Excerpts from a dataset
^^^^
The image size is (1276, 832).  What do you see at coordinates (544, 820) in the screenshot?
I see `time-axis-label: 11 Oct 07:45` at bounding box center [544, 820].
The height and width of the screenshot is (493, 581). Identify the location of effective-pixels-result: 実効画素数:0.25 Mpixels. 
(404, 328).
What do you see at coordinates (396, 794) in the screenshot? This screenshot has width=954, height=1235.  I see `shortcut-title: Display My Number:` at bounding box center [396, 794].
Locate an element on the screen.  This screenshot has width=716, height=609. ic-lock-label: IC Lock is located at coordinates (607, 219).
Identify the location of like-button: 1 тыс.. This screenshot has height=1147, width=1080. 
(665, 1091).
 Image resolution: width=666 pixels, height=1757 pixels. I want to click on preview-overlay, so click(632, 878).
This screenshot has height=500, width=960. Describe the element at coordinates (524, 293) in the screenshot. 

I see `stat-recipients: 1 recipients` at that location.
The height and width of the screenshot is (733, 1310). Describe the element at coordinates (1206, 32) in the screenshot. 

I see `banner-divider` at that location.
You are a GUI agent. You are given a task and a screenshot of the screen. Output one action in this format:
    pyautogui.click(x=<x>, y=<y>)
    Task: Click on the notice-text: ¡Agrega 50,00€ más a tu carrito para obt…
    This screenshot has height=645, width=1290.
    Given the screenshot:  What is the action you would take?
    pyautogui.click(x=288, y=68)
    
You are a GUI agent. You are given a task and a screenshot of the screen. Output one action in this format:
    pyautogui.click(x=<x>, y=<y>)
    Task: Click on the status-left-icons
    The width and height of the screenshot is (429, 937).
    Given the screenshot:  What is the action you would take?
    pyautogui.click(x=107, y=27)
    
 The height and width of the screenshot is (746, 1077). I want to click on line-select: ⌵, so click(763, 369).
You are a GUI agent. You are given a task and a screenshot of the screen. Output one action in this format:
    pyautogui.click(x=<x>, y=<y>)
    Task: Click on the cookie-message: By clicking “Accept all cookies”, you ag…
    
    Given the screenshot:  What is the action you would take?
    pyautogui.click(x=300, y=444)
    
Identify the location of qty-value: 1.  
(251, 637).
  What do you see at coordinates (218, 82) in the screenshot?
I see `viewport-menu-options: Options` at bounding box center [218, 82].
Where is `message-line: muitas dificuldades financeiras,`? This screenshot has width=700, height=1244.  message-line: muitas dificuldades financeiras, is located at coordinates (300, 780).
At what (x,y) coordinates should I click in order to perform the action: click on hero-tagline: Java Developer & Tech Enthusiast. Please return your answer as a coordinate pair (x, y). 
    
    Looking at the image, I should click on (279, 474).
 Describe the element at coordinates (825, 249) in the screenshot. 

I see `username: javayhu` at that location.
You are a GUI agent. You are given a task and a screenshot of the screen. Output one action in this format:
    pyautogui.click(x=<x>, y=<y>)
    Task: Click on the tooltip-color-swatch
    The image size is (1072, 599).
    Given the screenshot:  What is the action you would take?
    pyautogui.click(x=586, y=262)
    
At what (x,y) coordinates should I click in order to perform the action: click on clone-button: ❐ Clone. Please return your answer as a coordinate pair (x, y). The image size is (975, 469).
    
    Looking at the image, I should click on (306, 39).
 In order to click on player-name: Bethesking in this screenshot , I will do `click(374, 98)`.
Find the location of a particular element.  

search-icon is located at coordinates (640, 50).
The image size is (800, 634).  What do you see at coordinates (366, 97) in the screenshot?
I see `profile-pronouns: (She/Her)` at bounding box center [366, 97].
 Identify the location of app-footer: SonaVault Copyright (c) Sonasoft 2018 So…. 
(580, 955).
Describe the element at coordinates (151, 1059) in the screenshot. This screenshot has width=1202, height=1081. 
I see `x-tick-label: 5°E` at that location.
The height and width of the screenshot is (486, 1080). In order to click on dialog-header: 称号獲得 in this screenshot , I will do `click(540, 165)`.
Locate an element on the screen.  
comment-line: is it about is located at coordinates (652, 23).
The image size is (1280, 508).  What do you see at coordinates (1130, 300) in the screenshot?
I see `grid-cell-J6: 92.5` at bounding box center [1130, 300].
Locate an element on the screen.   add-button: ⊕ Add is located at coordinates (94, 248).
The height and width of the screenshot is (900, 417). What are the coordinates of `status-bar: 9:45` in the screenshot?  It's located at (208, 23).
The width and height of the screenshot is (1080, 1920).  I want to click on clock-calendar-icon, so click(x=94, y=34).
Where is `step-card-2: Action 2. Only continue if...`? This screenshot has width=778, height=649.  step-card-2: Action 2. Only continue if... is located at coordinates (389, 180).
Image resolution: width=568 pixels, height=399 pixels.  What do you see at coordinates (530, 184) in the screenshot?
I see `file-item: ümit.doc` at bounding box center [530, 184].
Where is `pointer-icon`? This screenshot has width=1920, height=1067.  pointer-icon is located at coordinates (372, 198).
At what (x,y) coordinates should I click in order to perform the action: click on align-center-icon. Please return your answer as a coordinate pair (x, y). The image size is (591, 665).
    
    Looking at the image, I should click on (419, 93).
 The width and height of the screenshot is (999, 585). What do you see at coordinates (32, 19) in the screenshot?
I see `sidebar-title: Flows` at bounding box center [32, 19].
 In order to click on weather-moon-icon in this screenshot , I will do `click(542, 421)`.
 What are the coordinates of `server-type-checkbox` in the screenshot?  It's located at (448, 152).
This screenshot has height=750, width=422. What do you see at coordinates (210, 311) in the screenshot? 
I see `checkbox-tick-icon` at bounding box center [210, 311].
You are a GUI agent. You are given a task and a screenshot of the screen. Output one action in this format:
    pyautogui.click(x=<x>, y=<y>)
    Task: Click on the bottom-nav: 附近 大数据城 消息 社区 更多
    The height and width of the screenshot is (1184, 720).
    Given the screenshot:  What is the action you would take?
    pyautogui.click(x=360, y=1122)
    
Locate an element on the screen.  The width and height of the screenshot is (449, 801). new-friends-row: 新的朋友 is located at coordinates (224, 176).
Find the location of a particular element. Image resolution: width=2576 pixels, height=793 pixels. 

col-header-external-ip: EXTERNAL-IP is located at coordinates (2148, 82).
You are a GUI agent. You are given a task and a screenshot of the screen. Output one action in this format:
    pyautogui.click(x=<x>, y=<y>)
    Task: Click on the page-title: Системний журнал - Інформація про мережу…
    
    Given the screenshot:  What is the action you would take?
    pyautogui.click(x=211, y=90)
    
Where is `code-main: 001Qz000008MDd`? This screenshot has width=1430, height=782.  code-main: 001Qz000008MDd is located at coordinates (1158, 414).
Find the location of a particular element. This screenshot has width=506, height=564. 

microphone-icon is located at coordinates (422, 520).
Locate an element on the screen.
^^^^
Task instructions: Rewrite the listing from the line with "The height and width of the screenshot is (493, 581)." to the line with "(404, 328).", both included, requests and all, multiplying each coordinate in the answers by 1.9 and rounding to whole numbers, with halves rounded up.

Solution for this problem:
The height and width of the screenshot is (493, 581). Identify the location of effective-pixels-result: 実効画素数:0.25 Mpixels. 
(768, 623).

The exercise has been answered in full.